> Testo scelto
........

È dal 2001 che continuano a fare indagini pseudo scientifiche mirate appunto a non trovare. A me come cittadina non interessa sapere se è uranio, saturno o plutonio! Questo deve interessare per fare prevenzione e per stabilire eventuali responsabilità politiche. È importante per accertare le responsabilità penali. Ma a me come cittadina interessa per bloccare la strage».

Com’è l’atteggiamento della popolazione rispetto a chi prende posizione contro il poligono?

«Da lì è partito il venticello che è cominciato a soffiare sempre più impetuoso. Però quelli che hanno denunciato la leucemia sono tacciati di voler speculare sulla morte di figli, padri e che, anzi, sono stati pagati milioni anzi miliardi dai giornalisti (per raccontare queste storie ;n.d.r.)».

Cioè?

........

> Cosa si chiede
1. Nel primo paragrafo del testo scelto, dopo le parole «uranio, saturno o plutonio!», compaiono alcuni fini introdotti da «per». Elencali tutti.
2. Secondo il testo scelto, da quale anno continuano le indagini definite pseudo scientifiche?
Il materiale riportato più avanti non serve per svolgere l'esercizio.

> Dati raccolti
........

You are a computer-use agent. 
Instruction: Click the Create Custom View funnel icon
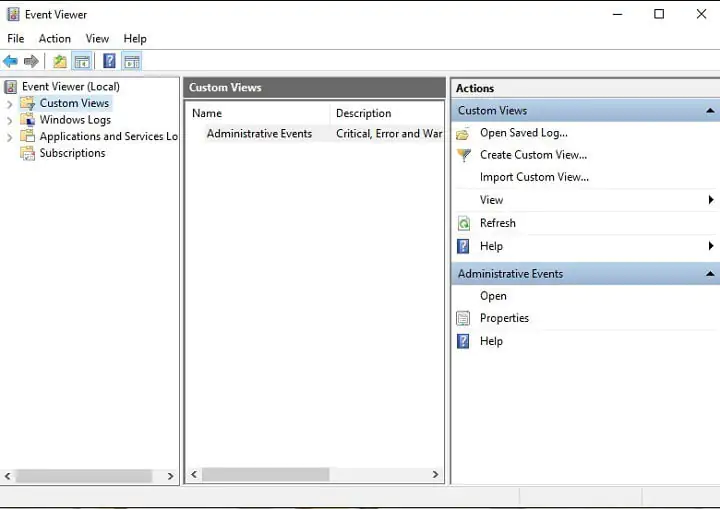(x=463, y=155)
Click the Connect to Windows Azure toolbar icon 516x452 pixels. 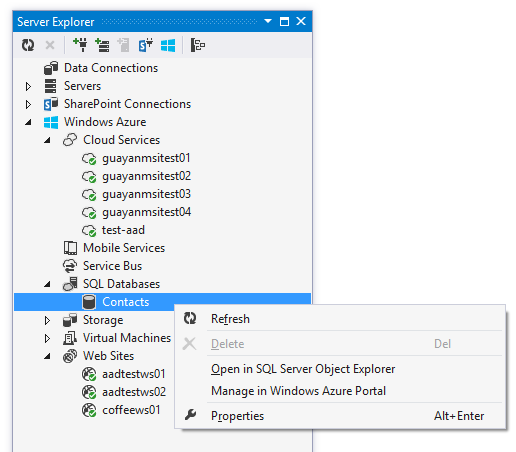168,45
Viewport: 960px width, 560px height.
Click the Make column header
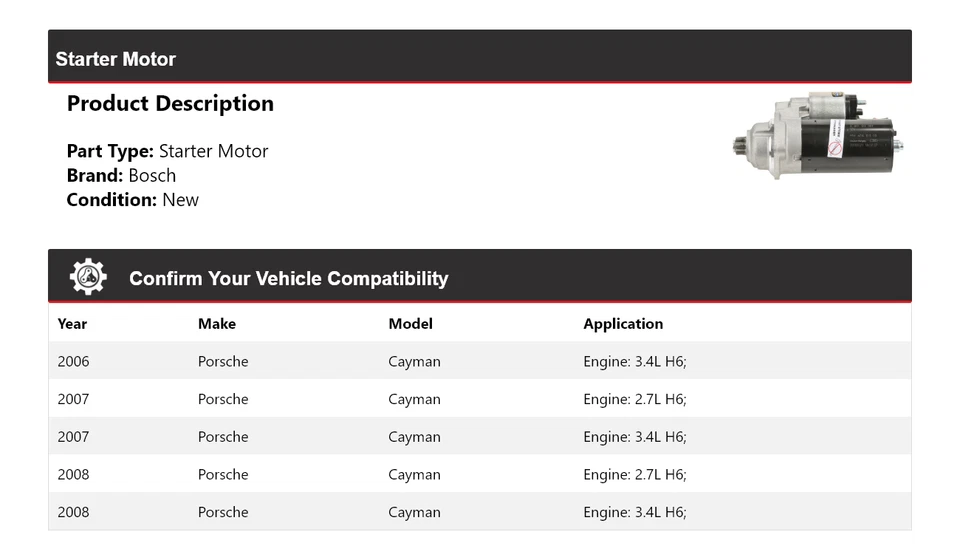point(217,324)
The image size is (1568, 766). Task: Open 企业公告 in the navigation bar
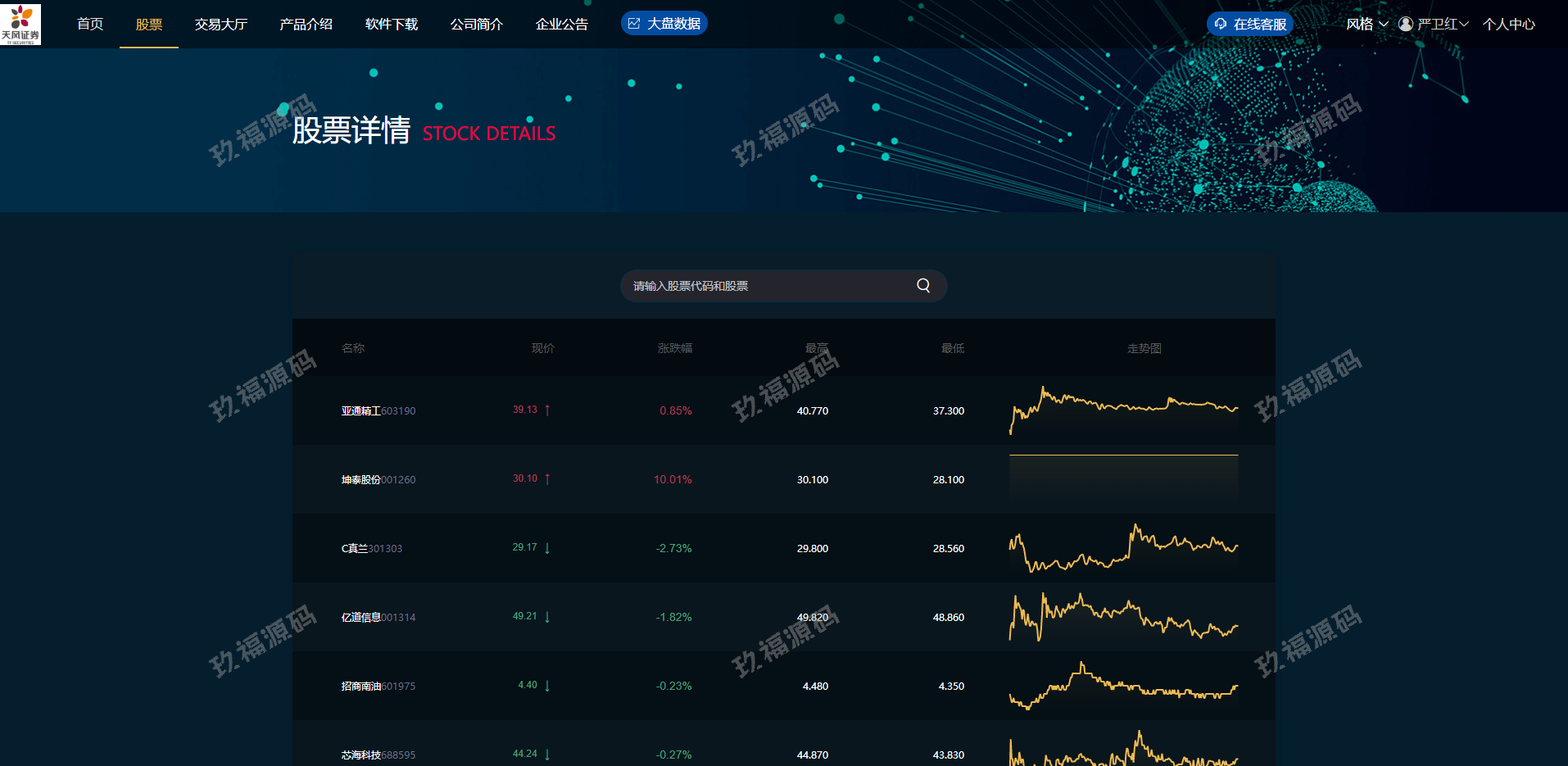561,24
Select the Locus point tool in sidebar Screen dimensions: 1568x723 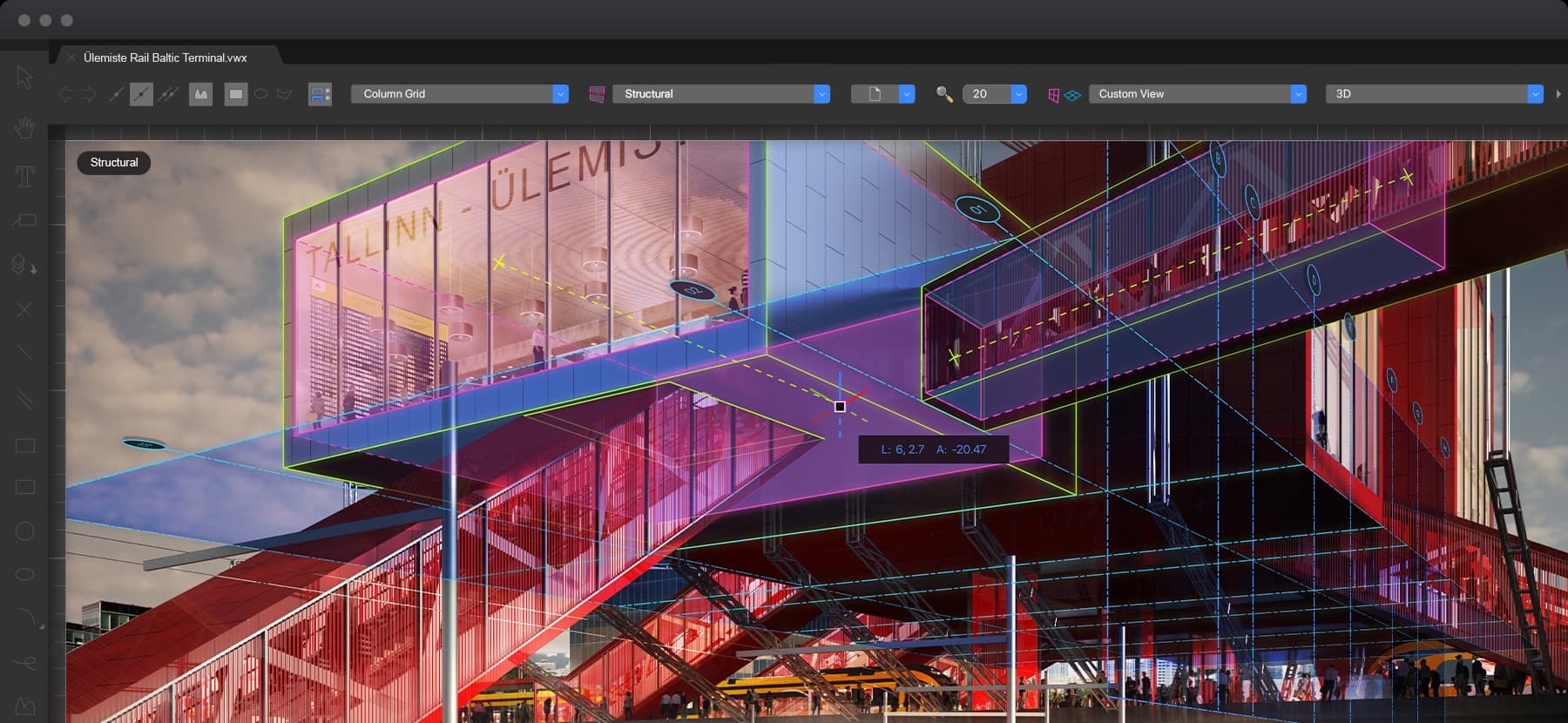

........

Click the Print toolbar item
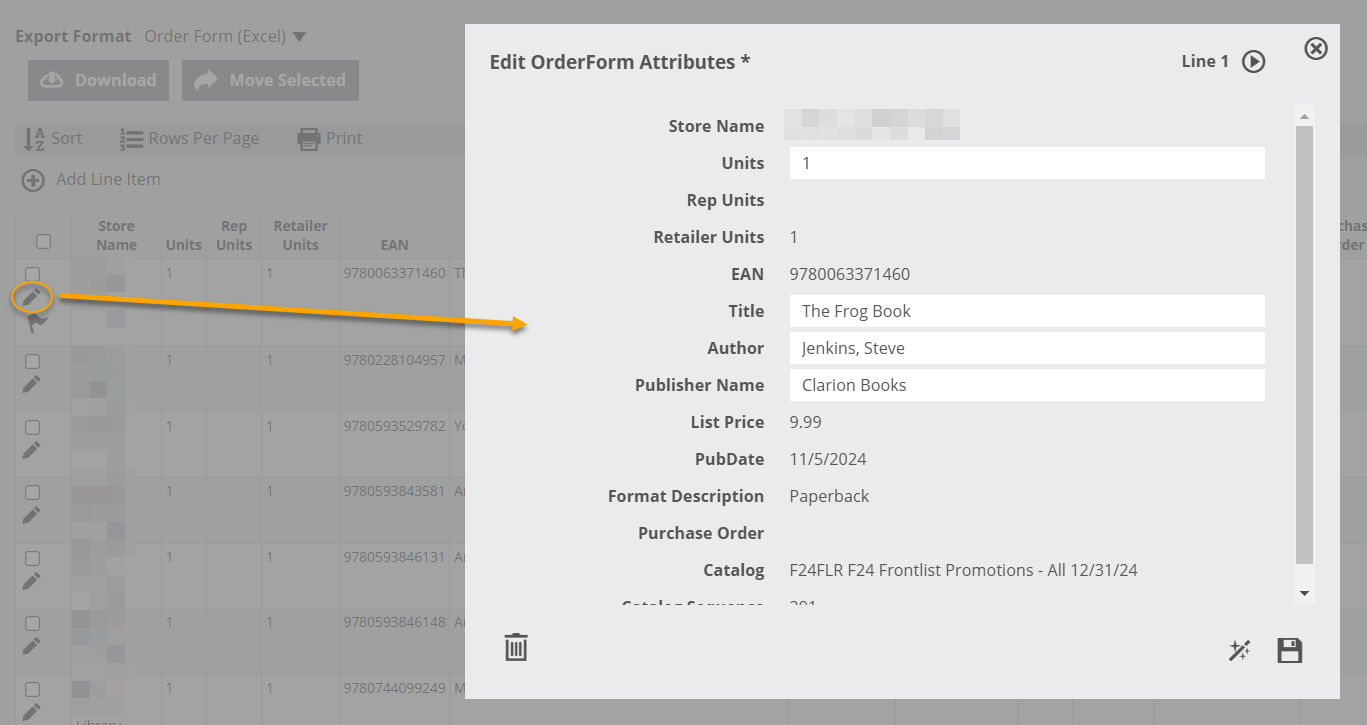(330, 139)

........

> Risposte in ordine
1. Fare prevenzione; stabilire eventuali responsabilità politiche; accertare le responsabilità penali; bloccare la strage.

2. Dal 2001.